Civici di professione

Attorno alla qualità e alla consistenza del civismo c’è sempre più confusione. E il caos aumenta quando si avvicinano le elezioni comunali. Certo, per non creare ulteriore confusione, non possiamo confrontare i comuni al di sotto dei 15 mila abitanti con quelli al di sopra. E questo per una ragione molto semplice, anzi semplicissima. E cioè, nei comuni al di sopra dei 15 mila abitanti la competizione diventa inesorabilmente politica e quindi, comprensibilmente e anche giustamente, i partiti scendono in campo e diventano protagonisti. Non mancano le eccezioni anche in molti di questi comuni. Basti pensare, per fare un solo esempio, alla città di Ciriè in provincia di Torino dove il sindaco uscente si ricandida con uno schieramento civico e non legato ai partiti. Ma, appunto, sono eccezioni legate più alla rappresentatività e alla credibilità del sindaco che non a ragioni politiche.

La confusione, per restare a ciò che si diceva all’inizio, riguarda il civismo professionale. Cioè i civici professionisti. Ovvero, dei professionisti della politica che si autodefiniscono civici da sempre. Cioè sin dall’inizio della loro esperienza. Per carità, si tratta di liste che si sono sempre distinte dai partiti ma che però, al contempo, sono formate e guidate da autentici professionisti della politica. E sin qui, come ovvio, nulla di male.

L’anomalia, però, nasce dalla rivendicazione di novità, di purezza, di non contaminazione e soprattutto di discontinuità di questi professionisti della politica, e delle istituzioni, rispetto a chi milita nei partiti. Perché, alla fine, il comportamento è lo stesso. Le modalità di presenza nella società sono le medesime. E la raccolta del consenso idem. L’unica differenza consiste, appunto, nella rivendicazione moralistica della “diversità rispetto alla vecchia politica”. E ciò capita nelle grandi come nelle medie città. Perché il civismo, che resta una grande novità ed opportunità per la buona politica e la buona amministrazione, non può trasformarsi in una semplice succursale della politica partitica dove non c’è alcuna differenza di stile, di rappresentanza sociale e culturale e di iniziativa politica se non quella delle sigle con cui ci si presenta concretamente alle elezioni.

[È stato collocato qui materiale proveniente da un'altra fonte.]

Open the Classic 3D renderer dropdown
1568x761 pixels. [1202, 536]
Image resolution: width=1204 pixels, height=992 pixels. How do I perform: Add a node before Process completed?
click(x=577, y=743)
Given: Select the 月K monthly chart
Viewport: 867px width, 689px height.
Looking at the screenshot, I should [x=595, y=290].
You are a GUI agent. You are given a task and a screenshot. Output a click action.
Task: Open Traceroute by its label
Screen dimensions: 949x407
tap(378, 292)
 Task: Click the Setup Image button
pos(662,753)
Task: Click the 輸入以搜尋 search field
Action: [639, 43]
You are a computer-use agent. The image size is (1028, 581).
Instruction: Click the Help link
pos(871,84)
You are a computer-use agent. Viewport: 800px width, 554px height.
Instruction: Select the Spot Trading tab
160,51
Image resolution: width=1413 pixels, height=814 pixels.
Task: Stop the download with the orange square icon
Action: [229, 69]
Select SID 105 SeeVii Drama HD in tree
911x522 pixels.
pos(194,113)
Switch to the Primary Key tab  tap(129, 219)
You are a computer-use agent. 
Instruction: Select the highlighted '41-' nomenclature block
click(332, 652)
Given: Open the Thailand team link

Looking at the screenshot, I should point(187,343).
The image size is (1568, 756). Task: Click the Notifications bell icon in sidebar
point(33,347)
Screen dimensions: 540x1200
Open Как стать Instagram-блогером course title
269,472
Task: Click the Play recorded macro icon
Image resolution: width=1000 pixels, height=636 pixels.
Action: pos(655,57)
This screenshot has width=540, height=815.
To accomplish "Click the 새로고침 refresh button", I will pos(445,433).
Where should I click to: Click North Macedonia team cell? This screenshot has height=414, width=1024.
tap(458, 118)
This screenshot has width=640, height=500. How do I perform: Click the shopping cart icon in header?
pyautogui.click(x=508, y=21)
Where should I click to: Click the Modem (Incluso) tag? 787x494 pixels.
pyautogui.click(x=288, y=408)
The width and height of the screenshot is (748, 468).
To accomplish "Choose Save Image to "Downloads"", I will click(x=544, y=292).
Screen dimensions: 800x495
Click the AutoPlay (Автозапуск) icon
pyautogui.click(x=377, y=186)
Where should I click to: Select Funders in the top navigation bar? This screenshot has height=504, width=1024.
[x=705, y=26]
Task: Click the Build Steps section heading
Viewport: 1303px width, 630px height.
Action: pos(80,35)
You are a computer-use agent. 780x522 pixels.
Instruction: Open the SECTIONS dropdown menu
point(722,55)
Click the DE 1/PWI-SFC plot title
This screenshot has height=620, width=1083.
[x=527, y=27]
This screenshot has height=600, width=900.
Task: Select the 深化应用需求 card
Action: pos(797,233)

Ecco perché, forse, è giunto anche il momento per fare un’attenta riflessione sulla natura e il profilo del civismo. Perché i candidati civici che non si sono mai presentati alle elezioni e che non sono dei professionisti della politica rappresentano autenticamente una novità e una discontinuità. Cosa diversa, come ovvio e scontato, per i professionisti della politica che continuano a definirsi civici. E, in ultimo, va ripristinato forse anche un corretto e credibile rapporto tra la cosiddetta società civile con le sue esperienze, le sue ricchezze e le sue peculiarità e la realtà politica formata dai partiti. E questo non solo per il bene della politica e per la qualità della democrazia. Ma anche, e soprattutto, per evitare la solita confusione e generare le ormai troppe collaudate furbizie.